Background and objectives: Although alkylating agents are clearly beneficial in multiple myeloma (MM), their deleterious effect on bone marrow hematopoietic progenitor cells usually precludes their use as front-line therapy in patients scheduled to undergo autologous stem cell transplantation (ASCT). We analyzed the impact of first-line chemotherapy with alkylating agents on stem cell collection in MM patients.
Design and methods: Seven hundred and eighty-nine patients included in the Spanish multicenter protocol GEM-2000 underwent mobilization therapy after four courses of alternating VBMCP/VBAD chemotherapy.

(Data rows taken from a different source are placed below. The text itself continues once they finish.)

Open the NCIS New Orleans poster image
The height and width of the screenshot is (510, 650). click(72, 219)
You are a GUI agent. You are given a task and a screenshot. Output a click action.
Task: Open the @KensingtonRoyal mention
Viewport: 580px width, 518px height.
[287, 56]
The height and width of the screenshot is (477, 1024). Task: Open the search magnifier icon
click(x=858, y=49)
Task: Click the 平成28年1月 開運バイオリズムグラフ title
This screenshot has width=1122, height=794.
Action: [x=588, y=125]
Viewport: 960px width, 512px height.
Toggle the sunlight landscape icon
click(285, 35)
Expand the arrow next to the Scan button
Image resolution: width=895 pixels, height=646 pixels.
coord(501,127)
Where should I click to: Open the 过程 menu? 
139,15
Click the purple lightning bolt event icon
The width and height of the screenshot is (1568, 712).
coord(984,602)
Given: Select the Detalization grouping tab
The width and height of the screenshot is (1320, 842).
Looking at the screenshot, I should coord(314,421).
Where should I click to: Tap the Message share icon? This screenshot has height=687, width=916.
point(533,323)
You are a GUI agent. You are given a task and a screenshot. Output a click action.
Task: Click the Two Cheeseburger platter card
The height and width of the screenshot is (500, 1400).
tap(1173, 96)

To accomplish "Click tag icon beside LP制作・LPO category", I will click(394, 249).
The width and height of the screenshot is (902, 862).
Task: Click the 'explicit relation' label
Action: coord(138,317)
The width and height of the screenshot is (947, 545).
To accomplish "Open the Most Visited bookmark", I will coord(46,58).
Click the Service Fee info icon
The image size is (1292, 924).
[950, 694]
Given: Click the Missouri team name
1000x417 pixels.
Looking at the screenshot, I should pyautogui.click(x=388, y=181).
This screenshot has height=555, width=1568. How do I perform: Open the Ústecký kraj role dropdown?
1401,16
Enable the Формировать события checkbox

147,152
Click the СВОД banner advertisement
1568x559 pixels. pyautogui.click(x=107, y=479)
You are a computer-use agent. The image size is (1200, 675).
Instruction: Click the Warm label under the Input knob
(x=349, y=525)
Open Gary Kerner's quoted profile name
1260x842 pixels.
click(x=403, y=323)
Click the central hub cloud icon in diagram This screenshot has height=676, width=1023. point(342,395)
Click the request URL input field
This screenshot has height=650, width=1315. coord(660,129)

Results: The mobilization regimens consisted of standard or high-dose granulocyte colony-stimulating factor (G-CSF) in 551 (70%) patients, and chemotherapy and G-CSF in 206 (26%) patients. The CD34+ cell yield was lower than 4x10(6)/kg in 388 patients (49%), and equal or greater than 4x10(6)/kg in 401 patients (51%). Multivariate analysis indicated that advanced age (p<0.0001) and longer interval between diagnosis and mobilization (p=0.012) were the two variables associated with a lower CD34+ cell yield. Significant differences in CD34+ cell yield were not observed between the mobilization regimens. Of the 789 patients included in the protocol, 726 (92%) underwent the planned ASCT, whereas 25 (3%) patients did not because of the low number of CD34+ cells collected. Following ASCT, 0.5x10(9) neutrophils/L could be recovered after 11 days (median time; range, 5-71 days) and 20x10(9) platelets/L could be recovered after 12 days (median time; range, 6-69 days).
Interpretation and conclusions: A short-course of therapy with alkylating agents according to the GEM-2000 protocol was associated with an appropriate CD34+ cell collection, and allowed the planned ASCT to be performed in the majority of MM patients.